The Commission found that the preferred canal route (Route 10) is financially feasible at reasonable toll rates, assuming a construction cost of $2.88 billion and a high potential traffic growth rate. While this would seem to suggest that a sea-level canal is financially feasible in its own right, certain caveats are in order.
First, inflation in this type of construction has been approximately 80 per cent since the Commission issued its report in 1970. According to the Army Corps of Engineers, the original $2.88 billion estimate must be raised to $5.29 billion. This means that toll revenues must be increased substantially to amortize costs. Of course, inflation will also have affected the level of sustainable tolls. Presumptively inflation rates will be comparable and construction costs will not seriously have outstripped the ability of tolls to amortize these costs.
Second, there is some question whether we may reasonably exect traffic growth rates at the higher level projected by the 1970 study. Traffic levels in the past six years have not, in fact, borne out this high projection. This shortfall is arguably due to the worldwide recession of the early 1970s, from which we are only now beginning to emerge. This is strongly suggested by
the upward turn of canal traffic in the past year.
An important factor in any reassessment of a sea-level canal's feasibility will be potential traffic growth deriving from new discoveries of oil and gas in Alaska. As I have already mentioned, by next spring Alaska will be producing 1.2 million barrels of oil a day, creating a surplus of 500,000 barrels a day on the West Coast.
There is every likelihood that these figures, as high as they are, will at least double in the next several years. The probability that large quantities of oil will be recovered from the Alaskan Gulf, National Petroleum Reserve No. 4, and other areas of Alaska, both on and off shore, is very high. According to conservative projections by the U.S. Geological Survey (USGS), recoverable reserves in Alaska may be five times as large as already demonstrated reserves.
I believe it is a conservative estimate that Alaska will be producing an additional two million barrels of oil per day within 2 to 5 years, and yet another two million barrels per day within 5 to 10 years. (See Map No. 1.) Figures of this magnitude are confirmed by an Atlantic Richfield Company estimate that the West Coast oil surplus could be as high as 2.4 million barrels per day in 1990.
As these Alaskan oil reserves are brought to production, a sea-level canal becomes increasingly attractive. It would require 120 million tons of canal traffic per year to move a surplus of 2.4 million barrels per day through the canal. This represents almost exactly one-half of the Commission's entire potential tonnage forecast for 1990. They included in their 239 million tons per year estimate only 41 million tons of petroleum, or about one-third the volume that now appears likely to materialize.

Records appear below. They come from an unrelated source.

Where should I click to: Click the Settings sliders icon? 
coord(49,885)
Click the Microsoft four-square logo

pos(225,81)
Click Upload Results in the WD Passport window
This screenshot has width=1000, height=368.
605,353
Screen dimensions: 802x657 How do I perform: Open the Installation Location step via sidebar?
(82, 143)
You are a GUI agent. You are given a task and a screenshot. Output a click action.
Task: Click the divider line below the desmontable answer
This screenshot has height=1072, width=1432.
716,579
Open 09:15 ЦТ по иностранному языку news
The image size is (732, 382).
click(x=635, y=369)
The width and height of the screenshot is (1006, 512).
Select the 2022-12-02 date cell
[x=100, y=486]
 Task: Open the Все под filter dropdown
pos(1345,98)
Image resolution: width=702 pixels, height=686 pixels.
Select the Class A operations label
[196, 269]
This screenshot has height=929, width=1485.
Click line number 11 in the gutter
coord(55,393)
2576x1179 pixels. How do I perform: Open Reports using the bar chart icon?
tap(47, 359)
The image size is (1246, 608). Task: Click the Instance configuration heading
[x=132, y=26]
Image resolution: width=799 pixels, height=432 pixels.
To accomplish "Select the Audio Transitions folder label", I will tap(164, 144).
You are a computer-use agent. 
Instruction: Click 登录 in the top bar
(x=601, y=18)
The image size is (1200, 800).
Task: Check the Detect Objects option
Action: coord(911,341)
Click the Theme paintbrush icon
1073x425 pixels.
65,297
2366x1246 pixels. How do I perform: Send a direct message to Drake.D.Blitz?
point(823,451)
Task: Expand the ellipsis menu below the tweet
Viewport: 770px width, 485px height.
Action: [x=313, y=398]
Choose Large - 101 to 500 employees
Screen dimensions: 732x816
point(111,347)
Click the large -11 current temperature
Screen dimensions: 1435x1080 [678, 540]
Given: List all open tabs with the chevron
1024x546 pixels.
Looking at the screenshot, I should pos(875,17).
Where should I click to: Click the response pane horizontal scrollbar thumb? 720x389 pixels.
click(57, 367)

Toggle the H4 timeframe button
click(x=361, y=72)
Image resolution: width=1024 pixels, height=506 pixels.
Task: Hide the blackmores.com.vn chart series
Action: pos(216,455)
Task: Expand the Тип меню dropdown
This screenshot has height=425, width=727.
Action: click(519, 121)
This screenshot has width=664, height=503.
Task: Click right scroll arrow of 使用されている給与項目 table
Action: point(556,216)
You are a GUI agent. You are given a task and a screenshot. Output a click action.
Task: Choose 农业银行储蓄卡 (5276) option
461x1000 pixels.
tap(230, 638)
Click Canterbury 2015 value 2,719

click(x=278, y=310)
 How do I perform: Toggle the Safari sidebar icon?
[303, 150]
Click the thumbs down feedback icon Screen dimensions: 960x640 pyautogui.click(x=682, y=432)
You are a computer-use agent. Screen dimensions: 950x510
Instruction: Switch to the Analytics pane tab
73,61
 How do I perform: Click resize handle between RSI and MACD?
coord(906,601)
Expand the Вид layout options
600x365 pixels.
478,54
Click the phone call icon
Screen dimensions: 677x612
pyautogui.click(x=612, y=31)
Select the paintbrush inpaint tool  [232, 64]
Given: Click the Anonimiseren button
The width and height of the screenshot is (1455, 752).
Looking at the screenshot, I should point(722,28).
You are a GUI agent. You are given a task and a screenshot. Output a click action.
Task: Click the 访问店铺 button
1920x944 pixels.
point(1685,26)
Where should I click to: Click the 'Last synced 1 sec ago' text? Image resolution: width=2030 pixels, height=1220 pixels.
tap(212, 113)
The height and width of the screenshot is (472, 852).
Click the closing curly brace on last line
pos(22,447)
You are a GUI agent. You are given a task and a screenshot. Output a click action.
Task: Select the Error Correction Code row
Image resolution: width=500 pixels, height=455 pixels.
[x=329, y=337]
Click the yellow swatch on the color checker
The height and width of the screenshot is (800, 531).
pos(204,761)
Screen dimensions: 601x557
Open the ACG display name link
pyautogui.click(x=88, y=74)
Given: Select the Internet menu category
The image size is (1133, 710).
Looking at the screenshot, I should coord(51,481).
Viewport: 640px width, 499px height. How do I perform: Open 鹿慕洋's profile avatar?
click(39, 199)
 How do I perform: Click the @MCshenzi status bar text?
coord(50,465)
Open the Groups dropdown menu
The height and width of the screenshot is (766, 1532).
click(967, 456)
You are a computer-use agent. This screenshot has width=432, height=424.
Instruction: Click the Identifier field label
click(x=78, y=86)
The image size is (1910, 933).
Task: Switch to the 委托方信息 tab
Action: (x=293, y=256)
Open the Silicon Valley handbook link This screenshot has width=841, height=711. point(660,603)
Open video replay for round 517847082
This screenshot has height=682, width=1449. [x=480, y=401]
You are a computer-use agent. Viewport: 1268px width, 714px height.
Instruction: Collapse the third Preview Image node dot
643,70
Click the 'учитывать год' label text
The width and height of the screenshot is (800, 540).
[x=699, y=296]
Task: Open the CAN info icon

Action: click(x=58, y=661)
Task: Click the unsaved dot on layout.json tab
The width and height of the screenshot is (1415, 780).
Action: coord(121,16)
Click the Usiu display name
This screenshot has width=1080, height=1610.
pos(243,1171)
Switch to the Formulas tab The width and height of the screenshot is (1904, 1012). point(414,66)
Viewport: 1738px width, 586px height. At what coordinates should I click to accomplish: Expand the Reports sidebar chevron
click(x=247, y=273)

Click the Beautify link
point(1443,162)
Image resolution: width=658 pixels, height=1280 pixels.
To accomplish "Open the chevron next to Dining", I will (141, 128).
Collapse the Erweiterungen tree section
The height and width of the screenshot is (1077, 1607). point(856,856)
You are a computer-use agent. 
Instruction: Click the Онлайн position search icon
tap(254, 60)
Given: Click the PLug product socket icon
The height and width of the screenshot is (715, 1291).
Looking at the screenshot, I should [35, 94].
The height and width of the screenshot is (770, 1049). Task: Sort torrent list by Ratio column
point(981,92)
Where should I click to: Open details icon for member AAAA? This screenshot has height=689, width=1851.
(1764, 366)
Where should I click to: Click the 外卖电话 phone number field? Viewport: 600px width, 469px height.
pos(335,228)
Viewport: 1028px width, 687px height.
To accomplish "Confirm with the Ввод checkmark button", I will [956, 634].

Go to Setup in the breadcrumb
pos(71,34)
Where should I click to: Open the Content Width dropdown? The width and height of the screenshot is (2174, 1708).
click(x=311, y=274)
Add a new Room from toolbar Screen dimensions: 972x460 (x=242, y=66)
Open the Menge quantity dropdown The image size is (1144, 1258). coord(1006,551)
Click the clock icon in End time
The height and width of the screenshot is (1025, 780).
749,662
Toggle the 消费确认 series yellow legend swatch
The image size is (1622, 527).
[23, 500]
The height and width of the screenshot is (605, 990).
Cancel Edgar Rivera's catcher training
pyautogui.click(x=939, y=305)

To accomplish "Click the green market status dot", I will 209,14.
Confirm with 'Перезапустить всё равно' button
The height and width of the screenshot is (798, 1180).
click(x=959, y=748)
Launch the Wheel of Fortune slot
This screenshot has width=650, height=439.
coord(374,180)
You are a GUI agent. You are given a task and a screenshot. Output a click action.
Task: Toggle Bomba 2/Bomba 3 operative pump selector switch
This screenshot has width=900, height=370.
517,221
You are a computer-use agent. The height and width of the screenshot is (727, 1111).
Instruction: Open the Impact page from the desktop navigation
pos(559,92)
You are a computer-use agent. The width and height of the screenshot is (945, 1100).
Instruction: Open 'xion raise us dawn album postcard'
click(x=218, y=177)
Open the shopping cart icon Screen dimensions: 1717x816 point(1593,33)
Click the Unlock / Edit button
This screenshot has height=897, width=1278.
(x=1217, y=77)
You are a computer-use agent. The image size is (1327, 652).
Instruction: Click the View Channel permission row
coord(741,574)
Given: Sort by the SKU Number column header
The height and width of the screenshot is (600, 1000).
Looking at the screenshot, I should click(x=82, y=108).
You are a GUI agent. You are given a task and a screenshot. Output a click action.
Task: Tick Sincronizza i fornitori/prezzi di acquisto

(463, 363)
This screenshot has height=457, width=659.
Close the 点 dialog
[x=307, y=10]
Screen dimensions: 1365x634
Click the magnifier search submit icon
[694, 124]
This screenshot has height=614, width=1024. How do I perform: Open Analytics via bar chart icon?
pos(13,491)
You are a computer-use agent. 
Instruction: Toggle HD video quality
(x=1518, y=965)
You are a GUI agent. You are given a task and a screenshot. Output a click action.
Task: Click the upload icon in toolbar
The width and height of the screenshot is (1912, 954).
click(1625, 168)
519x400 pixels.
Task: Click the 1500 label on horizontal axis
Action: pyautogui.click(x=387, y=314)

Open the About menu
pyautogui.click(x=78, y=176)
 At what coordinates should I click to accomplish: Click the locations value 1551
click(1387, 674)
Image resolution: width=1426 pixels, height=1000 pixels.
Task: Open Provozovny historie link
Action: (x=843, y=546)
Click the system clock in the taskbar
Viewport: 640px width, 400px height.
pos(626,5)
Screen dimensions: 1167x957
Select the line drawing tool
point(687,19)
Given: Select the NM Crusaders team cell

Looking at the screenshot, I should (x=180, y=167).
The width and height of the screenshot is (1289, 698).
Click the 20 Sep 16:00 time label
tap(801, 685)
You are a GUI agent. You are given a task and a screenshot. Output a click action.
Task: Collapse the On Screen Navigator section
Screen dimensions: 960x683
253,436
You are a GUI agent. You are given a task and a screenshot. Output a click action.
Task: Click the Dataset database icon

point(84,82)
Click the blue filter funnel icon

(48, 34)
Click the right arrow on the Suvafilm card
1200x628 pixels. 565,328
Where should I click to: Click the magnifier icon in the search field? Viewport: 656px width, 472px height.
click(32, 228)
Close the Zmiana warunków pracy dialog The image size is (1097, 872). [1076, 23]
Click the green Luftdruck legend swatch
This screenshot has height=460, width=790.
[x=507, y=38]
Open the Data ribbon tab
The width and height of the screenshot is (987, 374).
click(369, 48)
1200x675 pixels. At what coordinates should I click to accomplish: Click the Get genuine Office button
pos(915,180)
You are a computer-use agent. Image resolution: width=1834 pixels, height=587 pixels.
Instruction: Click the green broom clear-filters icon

If this oil and the accompanying gas is to reach U.S. markets where it is needed, it must be transported by tanker to the Gulf of Mexico and the East Coast, or else it must be moved inland by pipeline from the West Coast.
The pipeline alternative has considerable drawbacks. The nation's pipeline infrastructure for the delivery of oil and gas runs south to north, fanning out from the Gulf Coast States to serve the Midwest and Northeast. (See Map No. 2.) The explanation for this pattern is simple. Historically, oil and gas was discovered in the Gulf region and was moved to the nation's population and industrial center.